YOUR TASK:
Copy the lines of the records verbatim, starting at the line containing "639x318 pixels." and continuing through the final line of the records.

--- BEGIN DATA FOR THIS EXERCISE ---

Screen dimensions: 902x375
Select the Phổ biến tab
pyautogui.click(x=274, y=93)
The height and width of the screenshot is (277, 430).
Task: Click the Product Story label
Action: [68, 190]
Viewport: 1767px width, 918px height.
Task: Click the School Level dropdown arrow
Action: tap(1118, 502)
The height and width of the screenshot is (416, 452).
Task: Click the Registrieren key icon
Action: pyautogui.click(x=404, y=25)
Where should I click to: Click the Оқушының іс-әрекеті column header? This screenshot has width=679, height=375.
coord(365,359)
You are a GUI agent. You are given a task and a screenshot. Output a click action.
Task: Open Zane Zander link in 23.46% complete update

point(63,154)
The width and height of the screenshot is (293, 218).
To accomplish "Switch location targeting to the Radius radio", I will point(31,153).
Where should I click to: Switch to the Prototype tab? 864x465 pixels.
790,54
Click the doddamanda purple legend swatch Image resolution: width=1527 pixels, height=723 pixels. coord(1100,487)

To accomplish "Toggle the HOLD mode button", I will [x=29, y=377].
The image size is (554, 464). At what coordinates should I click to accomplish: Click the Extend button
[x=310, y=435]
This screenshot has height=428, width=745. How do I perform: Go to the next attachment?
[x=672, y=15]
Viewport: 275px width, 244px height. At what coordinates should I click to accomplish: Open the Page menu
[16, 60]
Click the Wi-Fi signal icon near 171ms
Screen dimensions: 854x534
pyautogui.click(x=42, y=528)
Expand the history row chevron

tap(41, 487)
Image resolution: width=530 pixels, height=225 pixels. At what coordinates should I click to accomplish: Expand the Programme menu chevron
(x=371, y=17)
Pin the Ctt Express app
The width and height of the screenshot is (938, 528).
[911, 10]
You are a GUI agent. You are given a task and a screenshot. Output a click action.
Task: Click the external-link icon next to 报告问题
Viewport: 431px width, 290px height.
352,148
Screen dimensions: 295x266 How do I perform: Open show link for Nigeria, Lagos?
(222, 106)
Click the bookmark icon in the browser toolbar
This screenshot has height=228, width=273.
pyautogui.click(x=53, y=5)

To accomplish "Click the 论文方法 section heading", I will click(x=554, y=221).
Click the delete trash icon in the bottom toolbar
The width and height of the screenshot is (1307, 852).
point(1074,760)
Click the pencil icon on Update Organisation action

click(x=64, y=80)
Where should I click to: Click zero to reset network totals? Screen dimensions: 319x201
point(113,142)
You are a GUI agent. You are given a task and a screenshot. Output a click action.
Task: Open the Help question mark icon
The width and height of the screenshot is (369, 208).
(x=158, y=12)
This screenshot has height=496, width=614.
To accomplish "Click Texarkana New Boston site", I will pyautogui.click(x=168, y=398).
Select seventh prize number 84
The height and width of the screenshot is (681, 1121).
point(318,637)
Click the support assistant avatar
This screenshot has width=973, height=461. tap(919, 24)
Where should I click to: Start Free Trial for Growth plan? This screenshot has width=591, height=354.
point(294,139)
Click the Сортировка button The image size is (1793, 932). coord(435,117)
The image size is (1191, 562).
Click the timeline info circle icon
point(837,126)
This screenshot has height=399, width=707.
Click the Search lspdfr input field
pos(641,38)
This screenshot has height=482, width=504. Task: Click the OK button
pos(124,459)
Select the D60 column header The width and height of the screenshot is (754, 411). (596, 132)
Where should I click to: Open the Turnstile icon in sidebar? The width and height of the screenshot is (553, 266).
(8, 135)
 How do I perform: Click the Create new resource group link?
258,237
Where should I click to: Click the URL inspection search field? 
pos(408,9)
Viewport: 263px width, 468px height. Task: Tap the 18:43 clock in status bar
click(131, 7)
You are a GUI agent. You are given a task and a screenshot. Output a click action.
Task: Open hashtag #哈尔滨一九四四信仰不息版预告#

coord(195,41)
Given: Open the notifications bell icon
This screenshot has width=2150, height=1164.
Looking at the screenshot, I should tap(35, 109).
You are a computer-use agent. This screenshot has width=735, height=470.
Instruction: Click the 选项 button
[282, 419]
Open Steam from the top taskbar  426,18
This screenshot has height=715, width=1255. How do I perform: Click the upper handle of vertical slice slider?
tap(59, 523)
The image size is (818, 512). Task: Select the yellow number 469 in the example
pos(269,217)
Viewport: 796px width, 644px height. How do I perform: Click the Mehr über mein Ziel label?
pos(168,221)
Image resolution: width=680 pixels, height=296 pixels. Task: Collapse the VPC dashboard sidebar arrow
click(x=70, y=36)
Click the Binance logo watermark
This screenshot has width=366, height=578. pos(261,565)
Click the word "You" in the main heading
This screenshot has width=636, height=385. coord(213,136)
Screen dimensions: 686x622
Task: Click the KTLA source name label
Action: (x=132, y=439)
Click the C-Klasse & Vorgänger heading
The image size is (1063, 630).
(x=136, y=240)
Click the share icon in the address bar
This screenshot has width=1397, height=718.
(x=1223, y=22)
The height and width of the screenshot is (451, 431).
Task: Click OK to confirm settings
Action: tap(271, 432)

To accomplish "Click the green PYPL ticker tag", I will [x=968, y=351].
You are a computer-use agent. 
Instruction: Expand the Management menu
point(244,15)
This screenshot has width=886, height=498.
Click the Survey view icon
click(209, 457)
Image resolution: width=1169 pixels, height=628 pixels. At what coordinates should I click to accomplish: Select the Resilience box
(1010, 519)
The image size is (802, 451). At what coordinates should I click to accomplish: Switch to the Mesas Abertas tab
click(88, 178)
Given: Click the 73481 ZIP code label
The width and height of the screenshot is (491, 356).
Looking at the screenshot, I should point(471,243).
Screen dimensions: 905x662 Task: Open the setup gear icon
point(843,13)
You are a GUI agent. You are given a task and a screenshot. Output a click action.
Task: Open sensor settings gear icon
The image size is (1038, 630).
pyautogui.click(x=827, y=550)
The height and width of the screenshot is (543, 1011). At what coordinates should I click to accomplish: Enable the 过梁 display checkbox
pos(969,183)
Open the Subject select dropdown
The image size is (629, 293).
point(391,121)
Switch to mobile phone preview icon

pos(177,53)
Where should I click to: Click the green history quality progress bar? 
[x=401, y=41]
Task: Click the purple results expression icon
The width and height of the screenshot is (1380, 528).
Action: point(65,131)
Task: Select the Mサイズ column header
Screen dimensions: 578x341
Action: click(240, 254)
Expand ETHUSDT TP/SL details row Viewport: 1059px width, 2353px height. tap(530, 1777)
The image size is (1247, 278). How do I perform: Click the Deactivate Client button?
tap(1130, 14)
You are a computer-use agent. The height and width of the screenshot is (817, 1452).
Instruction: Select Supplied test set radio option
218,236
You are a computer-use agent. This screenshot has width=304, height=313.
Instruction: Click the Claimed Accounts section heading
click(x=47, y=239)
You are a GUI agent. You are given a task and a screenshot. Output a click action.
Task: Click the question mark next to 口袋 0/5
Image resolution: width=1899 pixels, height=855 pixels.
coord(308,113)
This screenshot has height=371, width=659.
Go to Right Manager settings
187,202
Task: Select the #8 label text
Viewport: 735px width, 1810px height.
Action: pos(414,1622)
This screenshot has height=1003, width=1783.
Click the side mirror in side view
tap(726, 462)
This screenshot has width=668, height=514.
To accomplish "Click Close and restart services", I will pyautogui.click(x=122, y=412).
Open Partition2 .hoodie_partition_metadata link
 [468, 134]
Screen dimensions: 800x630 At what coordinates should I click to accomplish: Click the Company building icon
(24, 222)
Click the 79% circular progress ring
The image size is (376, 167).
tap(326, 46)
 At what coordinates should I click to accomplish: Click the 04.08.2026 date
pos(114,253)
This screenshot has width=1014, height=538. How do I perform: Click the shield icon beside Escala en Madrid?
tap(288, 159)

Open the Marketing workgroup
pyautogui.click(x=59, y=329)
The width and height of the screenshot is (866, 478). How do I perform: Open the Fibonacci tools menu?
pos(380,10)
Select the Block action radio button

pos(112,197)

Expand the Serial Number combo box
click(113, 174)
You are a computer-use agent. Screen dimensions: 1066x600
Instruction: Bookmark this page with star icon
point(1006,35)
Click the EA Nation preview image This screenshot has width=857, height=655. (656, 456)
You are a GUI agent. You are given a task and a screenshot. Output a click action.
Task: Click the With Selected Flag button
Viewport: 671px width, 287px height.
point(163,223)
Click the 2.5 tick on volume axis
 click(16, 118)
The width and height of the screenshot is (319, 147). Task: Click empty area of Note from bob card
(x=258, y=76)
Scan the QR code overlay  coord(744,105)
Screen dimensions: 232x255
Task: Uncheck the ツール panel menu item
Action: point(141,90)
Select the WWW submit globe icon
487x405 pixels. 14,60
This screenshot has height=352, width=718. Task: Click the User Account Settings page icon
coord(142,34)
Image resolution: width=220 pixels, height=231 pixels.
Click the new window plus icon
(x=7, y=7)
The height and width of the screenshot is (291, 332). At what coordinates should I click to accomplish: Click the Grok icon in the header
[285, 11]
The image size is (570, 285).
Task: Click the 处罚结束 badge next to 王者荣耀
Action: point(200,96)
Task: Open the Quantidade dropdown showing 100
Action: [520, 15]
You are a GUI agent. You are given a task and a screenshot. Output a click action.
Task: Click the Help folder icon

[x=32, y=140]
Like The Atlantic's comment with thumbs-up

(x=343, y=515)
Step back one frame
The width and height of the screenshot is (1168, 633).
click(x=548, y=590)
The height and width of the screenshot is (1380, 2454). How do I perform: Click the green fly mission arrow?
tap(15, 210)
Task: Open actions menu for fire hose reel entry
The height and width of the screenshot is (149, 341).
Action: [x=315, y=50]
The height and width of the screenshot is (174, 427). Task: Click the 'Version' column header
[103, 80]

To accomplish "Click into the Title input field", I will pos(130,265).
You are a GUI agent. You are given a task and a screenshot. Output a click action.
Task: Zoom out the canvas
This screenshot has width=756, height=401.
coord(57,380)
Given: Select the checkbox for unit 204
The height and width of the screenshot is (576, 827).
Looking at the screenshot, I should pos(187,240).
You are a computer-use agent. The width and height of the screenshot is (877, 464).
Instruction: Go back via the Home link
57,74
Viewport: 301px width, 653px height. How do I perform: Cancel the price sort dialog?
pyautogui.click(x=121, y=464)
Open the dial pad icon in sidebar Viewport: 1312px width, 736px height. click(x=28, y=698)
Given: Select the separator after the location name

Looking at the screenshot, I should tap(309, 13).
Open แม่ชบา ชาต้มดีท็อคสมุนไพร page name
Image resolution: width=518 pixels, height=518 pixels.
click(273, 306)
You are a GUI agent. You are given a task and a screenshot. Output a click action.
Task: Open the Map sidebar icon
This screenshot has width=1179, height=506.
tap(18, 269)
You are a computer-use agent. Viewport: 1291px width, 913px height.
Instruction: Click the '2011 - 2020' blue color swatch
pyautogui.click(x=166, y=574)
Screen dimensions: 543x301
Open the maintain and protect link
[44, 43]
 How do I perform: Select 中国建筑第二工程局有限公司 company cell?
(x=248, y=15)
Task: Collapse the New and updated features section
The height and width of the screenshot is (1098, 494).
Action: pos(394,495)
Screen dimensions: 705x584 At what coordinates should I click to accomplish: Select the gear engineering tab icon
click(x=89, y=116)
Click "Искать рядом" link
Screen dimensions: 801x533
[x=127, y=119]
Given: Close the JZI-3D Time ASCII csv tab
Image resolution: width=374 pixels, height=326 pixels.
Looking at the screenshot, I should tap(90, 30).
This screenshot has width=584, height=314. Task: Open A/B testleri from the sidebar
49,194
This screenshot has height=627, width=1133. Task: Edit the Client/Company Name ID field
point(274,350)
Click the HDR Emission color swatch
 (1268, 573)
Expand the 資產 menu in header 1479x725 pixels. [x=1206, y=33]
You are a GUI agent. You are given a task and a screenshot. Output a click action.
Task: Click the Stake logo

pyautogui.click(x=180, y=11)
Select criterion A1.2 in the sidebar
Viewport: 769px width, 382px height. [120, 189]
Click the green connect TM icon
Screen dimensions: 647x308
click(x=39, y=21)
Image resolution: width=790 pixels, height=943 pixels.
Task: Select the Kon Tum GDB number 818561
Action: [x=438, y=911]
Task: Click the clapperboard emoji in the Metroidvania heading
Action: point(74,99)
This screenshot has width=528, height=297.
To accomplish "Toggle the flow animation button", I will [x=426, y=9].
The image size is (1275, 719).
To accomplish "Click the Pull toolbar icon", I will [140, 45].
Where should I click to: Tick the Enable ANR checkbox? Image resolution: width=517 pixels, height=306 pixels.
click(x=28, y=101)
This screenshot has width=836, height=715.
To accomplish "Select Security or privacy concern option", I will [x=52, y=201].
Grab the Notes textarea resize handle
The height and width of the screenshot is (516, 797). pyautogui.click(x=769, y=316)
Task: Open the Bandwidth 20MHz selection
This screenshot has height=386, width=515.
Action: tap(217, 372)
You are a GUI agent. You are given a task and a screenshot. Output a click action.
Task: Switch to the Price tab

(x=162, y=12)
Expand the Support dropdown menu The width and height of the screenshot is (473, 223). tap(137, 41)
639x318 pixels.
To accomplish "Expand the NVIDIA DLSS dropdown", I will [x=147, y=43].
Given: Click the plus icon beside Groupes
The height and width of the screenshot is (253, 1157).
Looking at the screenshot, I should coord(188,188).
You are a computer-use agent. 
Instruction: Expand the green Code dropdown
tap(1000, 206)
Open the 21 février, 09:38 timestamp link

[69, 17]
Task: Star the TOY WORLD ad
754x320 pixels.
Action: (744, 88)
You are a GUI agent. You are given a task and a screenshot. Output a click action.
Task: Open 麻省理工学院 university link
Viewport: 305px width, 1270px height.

--- END DATA FOR THIS EXERCISE ---

RESULT OF THIS TASK:
639x318 pixels.
To accomplish "Expand the NVIDIA DLSS dropdown", I will [x=147, y=43].
Given: Click the plus icon beside Groupes
The height and width of the screenshot is (253, 1157).
Looking at the screenshot, I should coord(188,188).
You are a computer-use agent. 
Instruction: Expand the green Code dropdown
tap(1000, 206)
Open the 21 février, 09:38 timestamp link

[69, 17]
Task: Star the TOY WORLD ad
754x320 pixels.
Action: (744, 88)
You are a GUI agent. You are given a task and a screenshot. Output a click action.
Task: Open 麻省理工学院 university link
Viewport: 305px width, 1270px height.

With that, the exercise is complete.